● Recorded information:
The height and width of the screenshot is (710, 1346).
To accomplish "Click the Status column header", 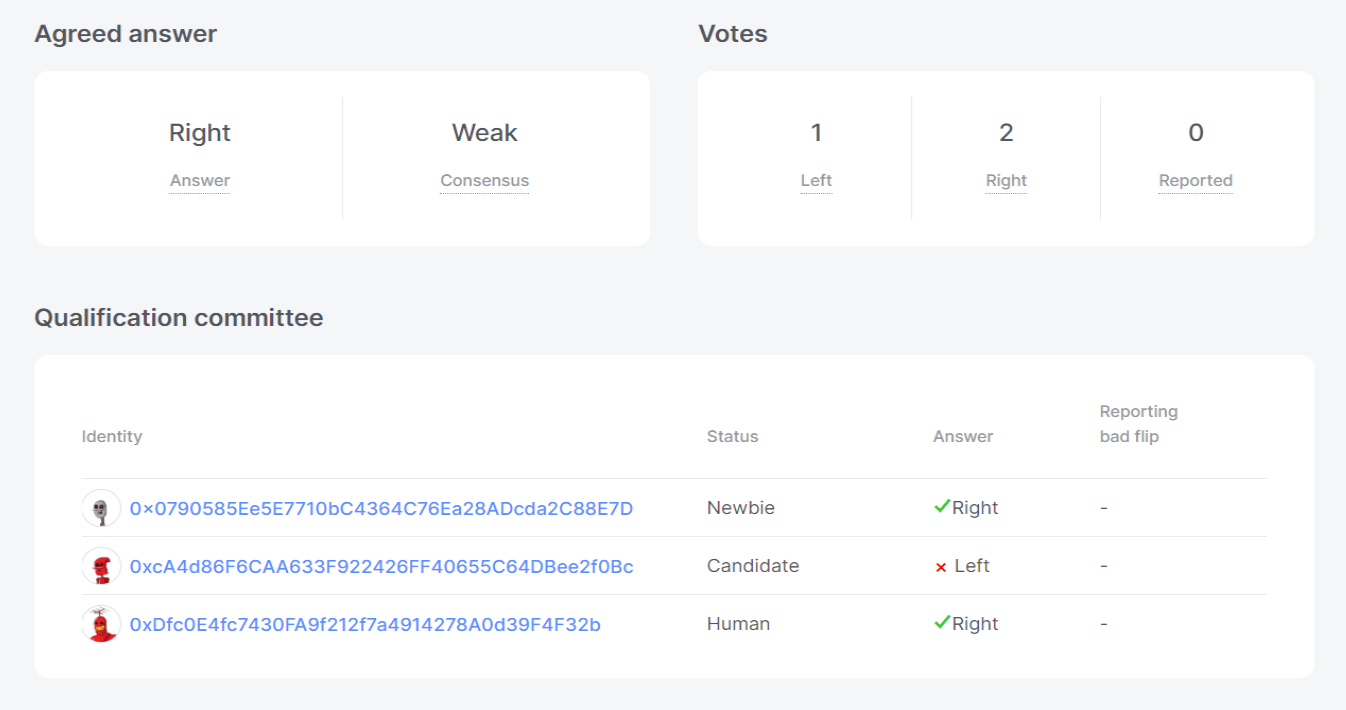I will [x=733, y=436].
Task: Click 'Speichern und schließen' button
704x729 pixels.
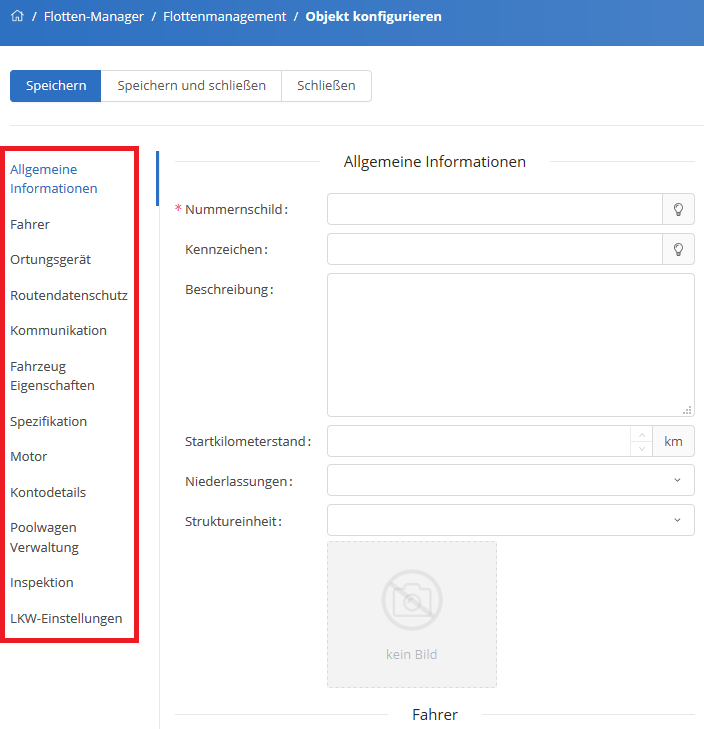Action: click(x=191, y=86)
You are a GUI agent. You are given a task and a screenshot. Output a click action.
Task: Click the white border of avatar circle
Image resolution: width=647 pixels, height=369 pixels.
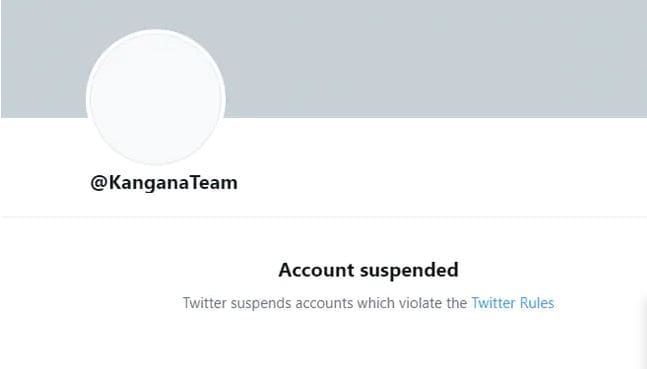tap(88, 98)
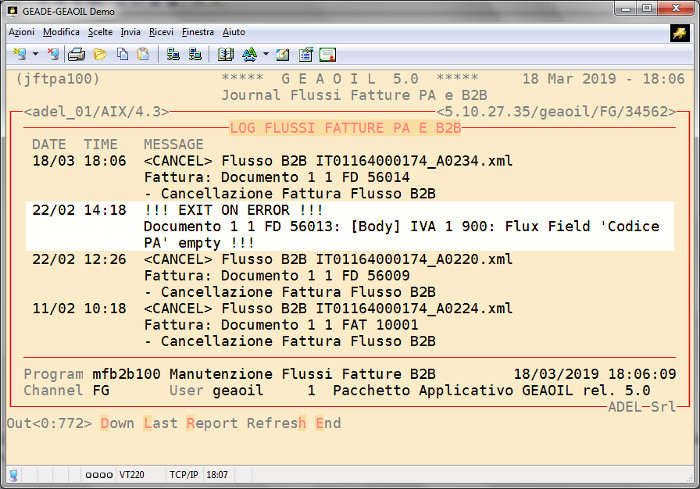The height and width of the screenshot is (489, 700).
Task: Click the address book toolbar icon
Action: pyautogui.click(x=226, y=54)

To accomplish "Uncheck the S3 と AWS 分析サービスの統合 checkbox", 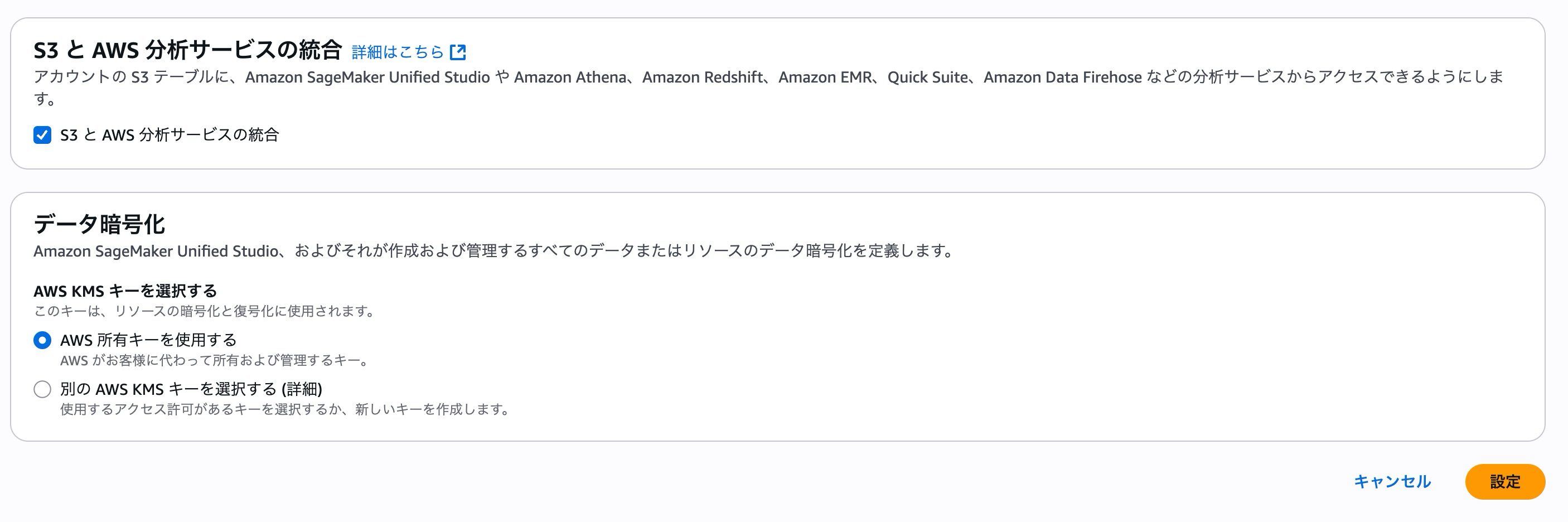I will [42, 134].
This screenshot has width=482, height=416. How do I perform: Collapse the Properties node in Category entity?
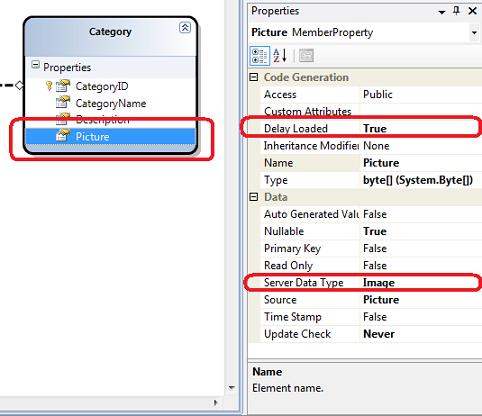coord(35,65)
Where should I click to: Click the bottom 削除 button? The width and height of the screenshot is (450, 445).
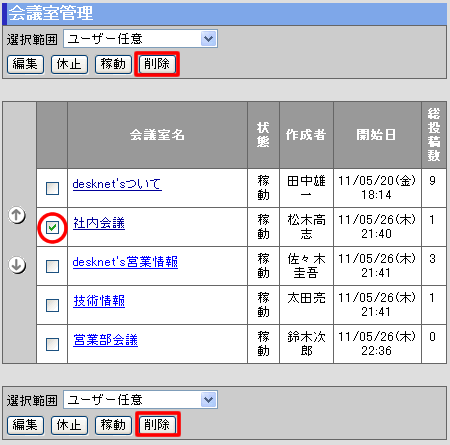point(157,425)
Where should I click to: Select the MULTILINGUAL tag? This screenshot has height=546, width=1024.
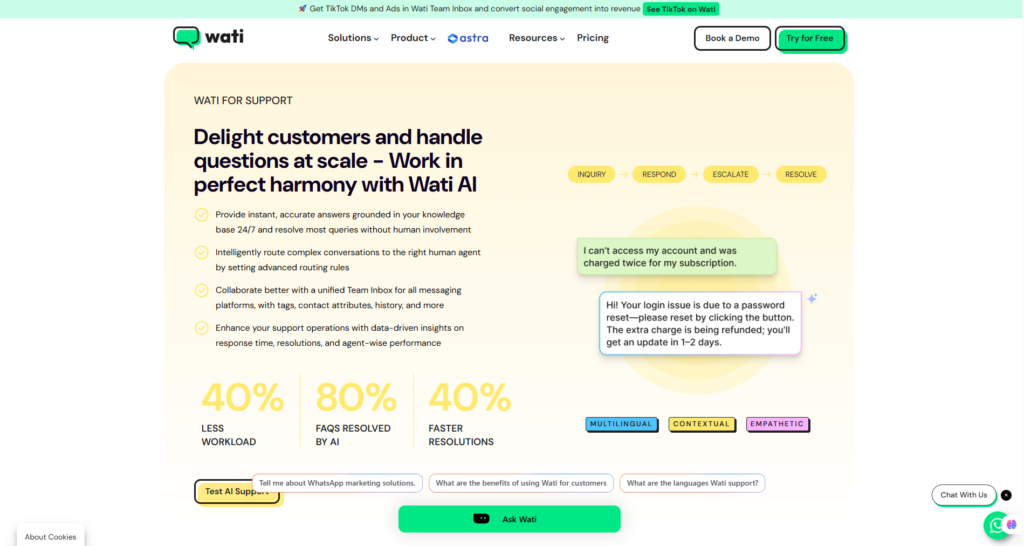[x=621, y=424]
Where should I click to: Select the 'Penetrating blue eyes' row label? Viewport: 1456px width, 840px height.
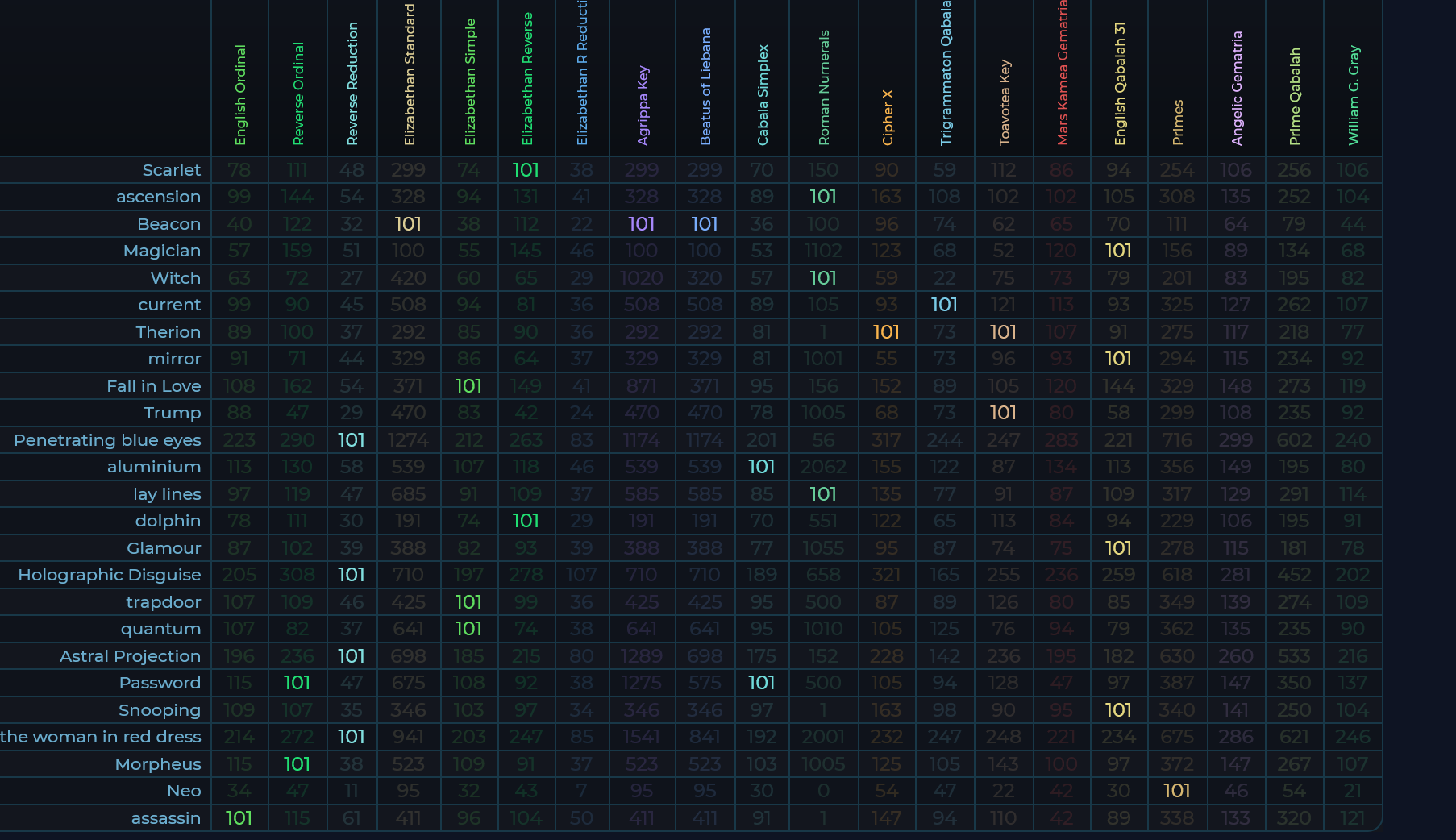tap(107, 440)
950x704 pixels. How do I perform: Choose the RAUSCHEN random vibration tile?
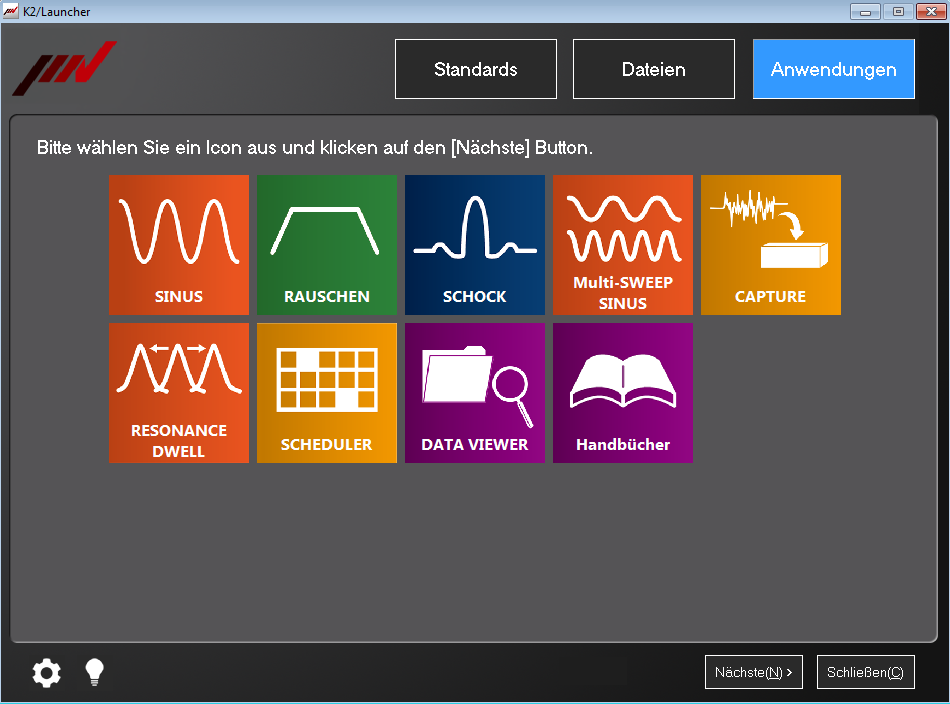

● Task requirements: I would like the lines from the one with "This screenshot has width=482, height=416." through the last line of the data above retyped exactly, with pictures left out, please.

● Result below:
This screenshot has width=482, height=416. How do I perform: Collapse the Properties node in Category entity?
coord(35,65)
Where should I click to: Click the bottom 削除 button? The width and height of the screenshot is (450, 445).
point(157,425)
Where should I click to: Select the MULTILINGUAL tag? This screenshot has height=546, width=1024.
[x=621, y=424]
Where should I click to: Select the 'Penetrating blue eyes' row label? Viewport: 1456px width, 840px height.
tap(107, 440)
950x704 pixels. How do I perform: Choose the RAUSCHEN random vibration tile?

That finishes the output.